Task directions: Find each line of the material below in which the word "Open" occurs, and return it.

Records for the task:
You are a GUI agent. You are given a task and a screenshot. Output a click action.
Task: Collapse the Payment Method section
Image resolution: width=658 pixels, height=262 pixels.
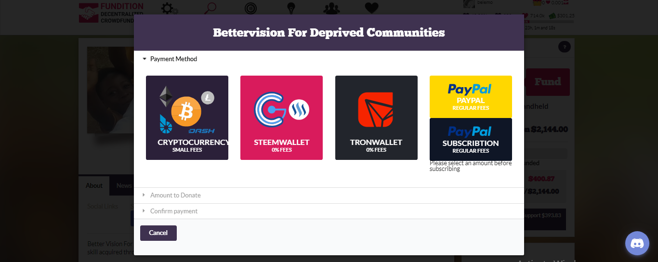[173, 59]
* * *
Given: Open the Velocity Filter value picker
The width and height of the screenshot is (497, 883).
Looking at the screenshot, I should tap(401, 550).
---
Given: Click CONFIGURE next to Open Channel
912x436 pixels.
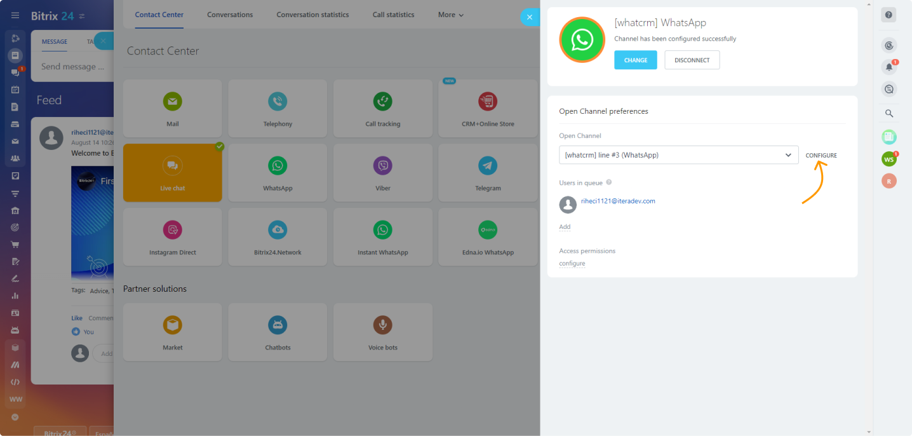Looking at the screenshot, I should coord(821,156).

Output below:
Given: Open the Velocity Filter value picker
Given: Click CONFIGURE next to Open Channel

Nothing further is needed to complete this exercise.